Using ddlctl is the best way to inspect the state of HelmRelease resources in your cluster:

# Get all HelmRelease resources in the cluster across namespaces
ddlctl get helmrelease --all

# Get all HelmRelease resources in the domino-platform namespace
ddlctl get helmrelease --namespace domino-platform

# Get all HelmRelease resources in the cluster that are marked as Stalled
ddlctl get helmrelease --all --status stalled=true

A HelmRelease is marked as Stalled when the operator detects that:

  • the Helm release has drifted from the desired state,

  • the Helm release is in a Failed state,

  • the Helm release is locked in a pending state,

  • the Helm release was deleted, or

  • the latest Helm revision does not match the desired revision of the current Domino generation.

To get all HelmRelease resources in the cluster that are marked as Ready, run the following:

ddlctl get helmrelease --all --status ready=true

HelmRelease resources are deployed with a default 5 minute interval, meaning if a release were to get out of sync in the cluster it will not necessarily register as drift immediately, but get picked up on the next reconciliation.

If you want to force a reconciliation, you can do this through the ddlctl command line:

ddlctl reconcile helmrelease nucleus -n domino-platform

Investigating drift

Discovering what has drifted on a HelmRelease resource can be done in a few ways.

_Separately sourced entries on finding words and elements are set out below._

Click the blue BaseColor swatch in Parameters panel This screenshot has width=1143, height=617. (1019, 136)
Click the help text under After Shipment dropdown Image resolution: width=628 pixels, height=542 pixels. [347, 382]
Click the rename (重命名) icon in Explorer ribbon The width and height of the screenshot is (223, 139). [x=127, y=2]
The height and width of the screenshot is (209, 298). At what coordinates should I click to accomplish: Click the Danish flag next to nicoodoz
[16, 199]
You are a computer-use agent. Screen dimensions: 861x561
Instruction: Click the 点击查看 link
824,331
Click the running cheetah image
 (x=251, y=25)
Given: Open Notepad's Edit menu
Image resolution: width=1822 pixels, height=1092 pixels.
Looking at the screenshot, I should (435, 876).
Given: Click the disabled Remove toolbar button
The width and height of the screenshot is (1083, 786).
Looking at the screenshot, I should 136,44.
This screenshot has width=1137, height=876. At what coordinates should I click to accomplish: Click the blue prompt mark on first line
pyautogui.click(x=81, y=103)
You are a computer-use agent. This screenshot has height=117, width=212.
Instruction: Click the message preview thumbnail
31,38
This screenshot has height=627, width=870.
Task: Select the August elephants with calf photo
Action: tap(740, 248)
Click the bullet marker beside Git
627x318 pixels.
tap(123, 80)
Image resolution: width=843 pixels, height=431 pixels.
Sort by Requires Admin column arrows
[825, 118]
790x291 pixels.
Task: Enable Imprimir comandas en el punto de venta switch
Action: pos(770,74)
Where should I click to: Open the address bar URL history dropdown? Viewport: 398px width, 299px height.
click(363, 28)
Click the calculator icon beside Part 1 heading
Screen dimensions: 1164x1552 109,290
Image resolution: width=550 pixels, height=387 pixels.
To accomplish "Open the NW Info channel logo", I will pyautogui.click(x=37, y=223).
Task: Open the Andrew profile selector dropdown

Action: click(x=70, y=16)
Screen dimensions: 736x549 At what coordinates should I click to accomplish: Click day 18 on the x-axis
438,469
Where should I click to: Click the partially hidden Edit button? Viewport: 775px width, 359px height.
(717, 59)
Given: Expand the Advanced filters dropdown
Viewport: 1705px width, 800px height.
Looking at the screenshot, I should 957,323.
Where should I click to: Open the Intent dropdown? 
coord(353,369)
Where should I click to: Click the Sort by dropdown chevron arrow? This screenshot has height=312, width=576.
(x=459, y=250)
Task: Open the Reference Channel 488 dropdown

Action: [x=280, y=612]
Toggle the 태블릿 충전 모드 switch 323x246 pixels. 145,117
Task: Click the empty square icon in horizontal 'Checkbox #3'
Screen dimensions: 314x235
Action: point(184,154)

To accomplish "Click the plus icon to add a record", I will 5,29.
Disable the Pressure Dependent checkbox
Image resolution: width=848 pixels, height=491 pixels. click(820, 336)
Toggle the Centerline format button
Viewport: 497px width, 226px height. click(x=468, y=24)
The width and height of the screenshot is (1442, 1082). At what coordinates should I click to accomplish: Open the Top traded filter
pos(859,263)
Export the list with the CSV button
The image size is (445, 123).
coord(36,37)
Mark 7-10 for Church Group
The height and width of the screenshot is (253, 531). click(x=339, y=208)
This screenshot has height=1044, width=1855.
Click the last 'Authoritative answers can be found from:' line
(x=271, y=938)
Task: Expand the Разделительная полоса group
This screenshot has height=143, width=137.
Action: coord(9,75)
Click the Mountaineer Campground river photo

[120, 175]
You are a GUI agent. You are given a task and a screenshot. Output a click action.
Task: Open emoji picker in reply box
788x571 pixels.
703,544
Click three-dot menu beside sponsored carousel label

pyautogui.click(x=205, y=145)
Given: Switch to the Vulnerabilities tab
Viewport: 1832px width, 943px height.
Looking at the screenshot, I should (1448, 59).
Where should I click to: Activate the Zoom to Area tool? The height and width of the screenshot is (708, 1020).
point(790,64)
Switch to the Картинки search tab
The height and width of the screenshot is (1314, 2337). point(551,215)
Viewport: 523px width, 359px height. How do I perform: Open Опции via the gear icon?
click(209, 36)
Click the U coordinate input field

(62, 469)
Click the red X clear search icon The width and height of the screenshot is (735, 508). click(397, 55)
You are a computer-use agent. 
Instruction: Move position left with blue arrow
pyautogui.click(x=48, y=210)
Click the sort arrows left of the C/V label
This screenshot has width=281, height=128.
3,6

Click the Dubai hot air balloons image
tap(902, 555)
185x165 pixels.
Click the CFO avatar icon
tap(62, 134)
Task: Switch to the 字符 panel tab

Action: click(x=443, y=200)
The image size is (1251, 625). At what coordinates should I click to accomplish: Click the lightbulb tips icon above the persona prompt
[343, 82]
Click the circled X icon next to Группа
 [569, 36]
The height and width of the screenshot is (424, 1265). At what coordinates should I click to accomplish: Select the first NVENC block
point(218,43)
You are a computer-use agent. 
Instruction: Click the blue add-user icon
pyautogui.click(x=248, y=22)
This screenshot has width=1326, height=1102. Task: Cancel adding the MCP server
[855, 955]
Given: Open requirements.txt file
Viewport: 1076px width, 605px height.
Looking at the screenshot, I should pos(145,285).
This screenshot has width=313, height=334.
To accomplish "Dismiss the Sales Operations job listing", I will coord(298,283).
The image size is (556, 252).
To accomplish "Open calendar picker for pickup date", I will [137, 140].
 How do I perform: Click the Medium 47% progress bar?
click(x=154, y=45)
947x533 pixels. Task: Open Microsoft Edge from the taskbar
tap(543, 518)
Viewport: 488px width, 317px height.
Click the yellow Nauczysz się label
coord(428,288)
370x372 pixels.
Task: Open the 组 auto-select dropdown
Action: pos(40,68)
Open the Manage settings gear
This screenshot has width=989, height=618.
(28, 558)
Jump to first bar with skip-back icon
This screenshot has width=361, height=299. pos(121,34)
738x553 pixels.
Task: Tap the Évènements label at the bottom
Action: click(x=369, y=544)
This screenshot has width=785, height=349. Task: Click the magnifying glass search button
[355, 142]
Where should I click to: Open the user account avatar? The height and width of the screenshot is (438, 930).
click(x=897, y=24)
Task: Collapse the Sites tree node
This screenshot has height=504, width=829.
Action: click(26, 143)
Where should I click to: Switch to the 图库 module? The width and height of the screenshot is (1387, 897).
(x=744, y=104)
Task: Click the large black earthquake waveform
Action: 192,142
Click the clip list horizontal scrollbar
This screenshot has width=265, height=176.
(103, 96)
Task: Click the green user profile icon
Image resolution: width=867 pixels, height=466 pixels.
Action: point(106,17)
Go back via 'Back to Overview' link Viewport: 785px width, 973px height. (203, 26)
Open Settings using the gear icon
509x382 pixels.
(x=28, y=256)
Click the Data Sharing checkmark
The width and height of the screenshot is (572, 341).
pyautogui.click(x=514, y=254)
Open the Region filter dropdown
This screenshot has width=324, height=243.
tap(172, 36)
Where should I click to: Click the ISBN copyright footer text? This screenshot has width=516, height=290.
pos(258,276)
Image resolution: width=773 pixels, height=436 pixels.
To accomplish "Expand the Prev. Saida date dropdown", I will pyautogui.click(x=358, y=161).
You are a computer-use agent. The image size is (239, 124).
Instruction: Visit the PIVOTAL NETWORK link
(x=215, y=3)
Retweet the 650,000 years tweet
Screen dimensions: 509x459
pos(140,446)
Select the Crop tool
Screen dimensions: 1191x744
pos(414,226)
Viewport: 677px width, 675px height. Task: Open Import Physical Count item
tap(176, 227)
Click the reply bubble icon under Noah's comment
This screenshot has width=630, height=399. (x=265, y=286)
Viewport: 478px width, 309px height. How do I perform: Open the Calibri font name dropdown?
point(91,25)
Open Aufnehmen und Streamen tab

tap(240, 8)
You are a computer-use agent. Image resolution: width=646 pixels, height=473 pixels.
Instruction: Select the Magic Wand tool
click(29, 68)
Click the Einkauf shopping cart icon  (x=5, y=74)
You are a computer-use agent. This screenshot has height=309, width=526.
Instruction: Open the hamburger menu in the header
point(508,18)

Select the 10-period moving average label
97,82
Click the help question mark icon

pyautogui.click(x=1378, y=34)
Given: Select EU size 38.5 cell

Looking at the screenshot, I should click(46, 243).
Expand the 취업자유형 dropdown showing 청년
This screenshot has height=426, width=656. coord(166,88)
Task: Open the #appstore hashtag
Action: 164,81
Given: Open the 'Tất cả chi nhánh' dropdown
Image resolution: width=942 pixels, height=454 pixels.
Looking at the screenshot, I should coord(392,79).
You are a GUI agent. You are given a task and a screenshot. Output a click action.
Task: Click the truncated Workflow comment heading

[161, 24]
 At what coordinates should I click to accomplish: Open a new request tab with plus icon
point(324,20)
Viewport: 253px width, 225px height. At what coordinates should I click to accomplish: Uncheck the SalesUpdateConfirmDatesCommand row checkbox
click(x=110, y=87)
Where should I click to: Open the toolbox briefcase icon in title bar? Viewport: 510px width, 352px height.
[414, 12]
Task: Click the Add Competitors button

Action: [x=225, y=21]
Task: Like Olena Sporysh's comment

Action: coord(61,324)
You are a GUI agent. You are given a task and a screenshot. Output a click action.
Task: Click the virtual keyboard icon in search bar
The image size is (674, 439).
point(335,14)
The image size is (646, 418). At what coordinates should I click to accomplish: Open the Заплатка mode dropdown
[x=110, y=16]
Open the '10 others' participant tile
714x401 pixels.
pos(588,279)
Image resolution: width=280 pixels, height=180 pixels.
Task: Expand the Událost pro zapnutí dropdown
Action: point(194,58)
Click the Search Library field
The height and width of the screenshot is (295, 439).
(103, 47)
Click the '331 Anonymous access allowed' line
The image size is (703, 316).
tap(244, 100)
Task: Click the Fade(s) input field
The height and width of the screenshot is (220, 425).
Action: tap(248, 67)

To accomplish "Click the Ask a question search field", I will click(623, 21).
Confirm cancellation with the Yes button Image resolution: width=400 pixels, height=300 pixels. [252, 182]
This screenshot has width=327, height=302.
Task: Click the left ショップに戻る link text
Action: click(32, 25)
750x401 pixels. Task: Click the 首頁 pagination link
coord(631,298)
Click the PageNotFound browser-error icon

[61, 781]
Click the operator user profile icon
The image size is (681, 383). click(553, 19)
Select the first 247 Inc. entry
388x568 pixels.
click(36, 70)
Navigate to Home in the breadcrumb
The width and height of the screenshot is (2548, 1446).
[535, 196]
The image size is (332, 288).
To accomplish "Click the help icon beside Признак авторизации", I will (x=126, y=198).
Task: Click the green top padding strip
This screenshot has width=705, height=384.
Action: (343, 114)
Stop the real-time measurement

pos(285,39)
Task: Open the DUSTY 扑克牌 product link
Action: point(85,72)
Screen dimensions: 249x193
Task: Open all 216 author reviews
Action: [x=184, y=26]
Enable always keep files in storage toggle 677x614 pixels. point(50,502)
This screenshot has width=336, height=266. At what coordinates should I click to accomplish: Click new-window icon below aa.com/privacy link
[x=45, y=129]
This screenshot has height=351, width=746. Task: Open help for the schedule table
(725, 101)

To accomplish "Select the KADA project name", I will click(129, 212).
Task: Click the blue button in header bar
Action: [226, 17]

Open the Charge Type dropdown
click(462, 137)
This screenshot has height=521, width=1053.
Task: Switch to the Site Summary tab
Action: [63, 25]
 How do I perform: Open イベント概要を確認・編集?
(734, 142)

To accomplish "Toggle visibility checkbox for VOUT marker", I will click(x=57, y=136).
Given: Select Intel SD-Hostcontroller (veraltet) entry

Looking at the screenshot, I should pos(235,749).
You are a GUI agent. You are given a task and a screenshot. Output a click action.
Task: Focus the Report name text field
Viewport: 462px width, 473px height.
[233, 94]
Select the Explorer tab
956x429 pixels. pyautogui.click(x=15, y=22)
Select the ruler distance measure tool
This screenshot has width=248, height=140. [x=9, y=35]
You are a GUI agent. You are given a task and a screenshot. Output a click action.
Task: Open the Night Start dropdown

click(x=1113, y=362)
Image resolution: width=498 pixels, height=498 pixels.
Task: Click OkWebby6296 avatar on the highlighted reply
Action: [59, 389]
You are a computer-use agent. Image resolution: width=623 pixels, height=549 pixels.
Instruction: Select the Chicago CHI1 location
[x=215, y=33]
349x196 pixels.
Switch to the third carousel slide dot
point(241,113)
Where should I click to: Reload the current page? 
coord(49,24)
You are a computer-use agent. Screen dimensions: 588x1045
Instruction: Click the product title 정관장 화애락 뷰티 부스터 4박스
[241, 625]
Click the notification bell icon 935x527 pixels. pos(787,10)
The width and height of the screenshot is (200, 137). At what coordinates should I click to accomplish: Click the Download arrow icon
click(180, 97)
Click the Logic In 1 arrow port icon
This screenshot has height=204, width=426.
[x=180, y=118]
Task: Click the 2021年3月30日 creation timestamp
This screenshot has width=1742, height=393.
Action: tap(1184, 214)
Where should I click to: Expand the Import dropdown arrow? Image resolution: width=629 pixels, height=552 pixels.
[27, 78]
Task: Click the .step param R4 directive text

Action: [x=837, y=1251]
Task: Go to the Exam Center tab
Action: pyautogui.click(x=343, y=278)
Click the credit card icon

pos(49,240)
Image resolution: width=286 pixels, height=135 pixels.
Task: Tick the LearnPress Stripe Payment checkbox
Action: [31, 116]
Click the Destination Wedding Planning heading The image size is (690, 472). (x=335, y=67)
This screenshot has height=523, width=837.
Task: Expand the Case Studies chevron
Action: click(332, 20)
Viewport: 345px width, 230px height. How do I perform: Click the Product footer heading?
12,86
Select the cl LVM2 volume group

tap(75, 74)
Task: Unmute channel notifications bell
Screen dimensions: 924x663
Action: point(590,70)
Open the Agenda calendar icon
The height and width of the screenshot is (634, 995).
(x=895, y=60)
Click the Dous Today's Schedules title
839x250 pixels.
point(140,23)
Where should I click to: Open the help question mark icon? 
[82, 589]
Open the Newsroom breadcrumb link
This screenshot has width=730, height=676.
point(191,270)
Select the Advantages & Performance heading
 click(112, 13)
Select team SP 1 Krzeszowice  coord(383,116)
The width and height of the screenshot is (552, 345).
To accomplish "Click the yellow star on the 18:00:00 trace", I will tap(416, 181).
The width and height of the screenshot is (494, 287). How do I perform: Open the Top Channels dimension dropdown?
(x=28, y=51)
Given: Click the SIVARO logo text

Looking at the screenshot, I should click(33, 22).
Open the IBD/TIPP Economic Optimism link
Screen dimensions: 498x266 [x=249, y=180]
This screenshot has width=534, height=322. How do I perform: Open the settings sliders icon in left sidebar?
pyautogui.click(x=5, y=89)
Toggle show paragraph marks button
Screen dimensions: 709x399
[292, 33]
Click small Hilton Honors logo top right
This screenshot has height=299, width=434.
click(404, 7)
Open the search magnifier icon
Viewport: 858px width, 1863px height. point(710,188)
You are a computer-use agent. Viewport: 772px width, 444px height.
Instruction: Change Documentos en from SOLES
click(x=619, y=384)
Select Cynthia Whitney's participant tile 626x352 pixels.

ddlctl offers a subcommand for inspecting the diff of a Helm release against the live state of the cluster:

ddlctl diff helmrelease nucleus -n domino-platform

If the resource has drifted, you can expect to see something similar to the following:

NAME                	READY	REASON 	MESSAGE                                           	DRIFT DETECTION MODE	SUSPENDED
domino-data-importer	False	Drifted	cluster has drifted from desired helmrelease state	warn                	false

For resources that are in sync, you can expect to see something more like the following:

NAME   	READY	REASON	MESSAGE                                  	DRIFT DETECTION MODE	SUSPENDED
nucleus	True 	InSync	helmrelease is in sync with cluster state	warn                	false

The operator also writes information on the nature of drift to events, which can be inspected with kubectl describe, i.e.:

# Inspect the events of a Helm release
kubectl describe helmrelease nucleus -n domino-platform

The Warning event will report on the resource where drift was detected, the type of drift, and include the JSON patch (either in full or in part) that would be applied if correct mode were enabled on the HelmRelease resource rather than warn.

Note
As there is a character limit on Kubernetes events, the JSON patch will be truncated to 500 characters max, but the full patch can be found in the operator logs, which can also be accessed with ddlctl by running ddlctl logs operator.